Grizzlies become aggressive when they are harassed, taken by surprise up close, are defending a food source or are defending their cubs, Bruscino said.
“You can almost explain every incident that occurs with a grizzly bear around those four,” he said.
Bruscino declined to weigh in on the decision not to track and kill the Yellowstone bear.
A bear that fatally attacked a man and seriously injured two people at a campground east of Yellowstone last July was killed in part because the circumstances didn’t neatly fit into predictable bear behavior, he said.
Hunger and internal parasites afflicted that grizzly, but investigators said they could not explain its late-night rampage through the crowded campground near Cooke City, Mont. That grizzly was captured and euthanized. Its three cubs were taken to a Billings, Mont., zoo and were recently moved out of state.

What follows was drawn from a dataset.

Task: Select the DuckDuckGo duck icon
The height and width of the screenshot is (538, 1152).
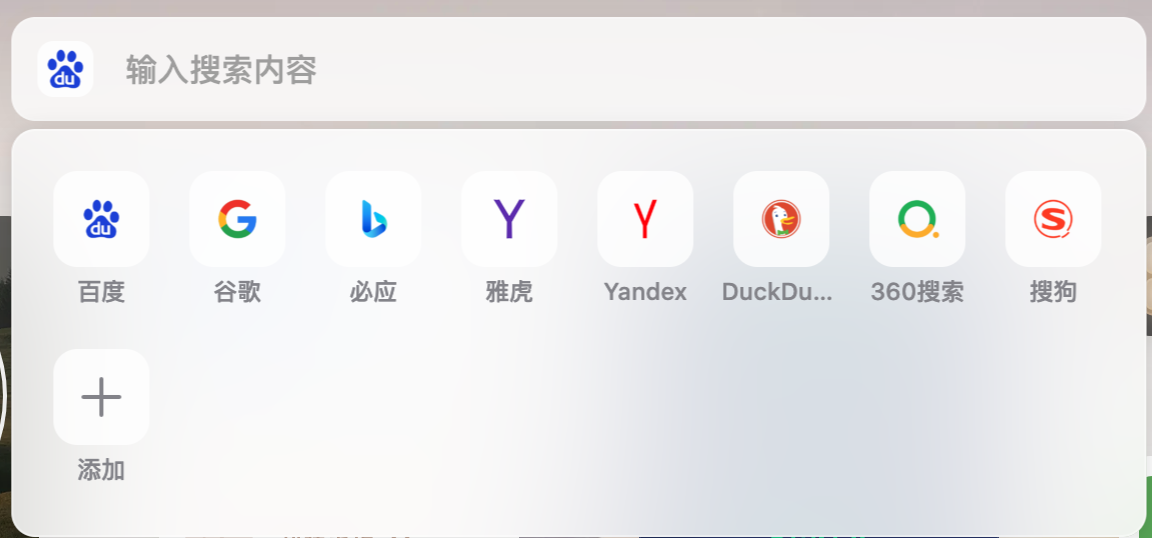Action: pyautogui.click(x=781, y=219)
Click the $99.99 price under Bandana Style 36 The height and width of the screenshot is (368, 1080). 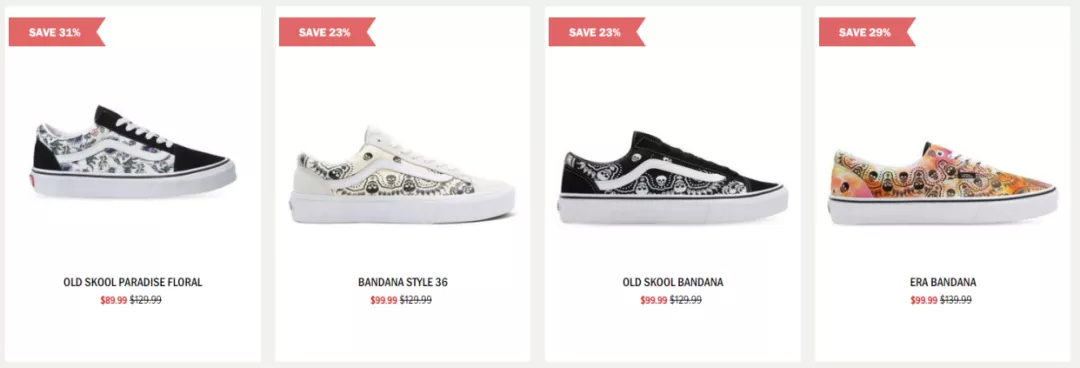[x=384, y=300]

Wednesday’s mauling was the park’s first fatal grizzly attack since 1986, but the third in the region in just over a year amid ever-growing numbers of grizzlies and tourists roaming the same wild landscape. In June 2010, a grizzly just released after being tranquilized for study killed an Illinois hiker outside the park.
Grizzlies are an omnivorous species with a diet of berries, elk, fish, moths, ants and even pine nuts. Officials routinely urge visitors to take precautions: Stay on designated trails, carry bear spray, hike in groups of three or more, and make noise in places where a grizzly could be lurking.
The decision not to track and kill the Yellowstone bear isn’t unprecedented. In nearby Grand Teton National Park, officials decided not to intervene with a grizzly that wounded a man in 2007. Rangers determined that female also was defending its cubs and didn’t pose a general threat to humans.
“This is bear country,” said Elizabeth Hoffman, a tourist from California who agreed with park officials’ decision. “It’s got babies. If someone came after a human mother, I don’t think that we’d take her from her children.”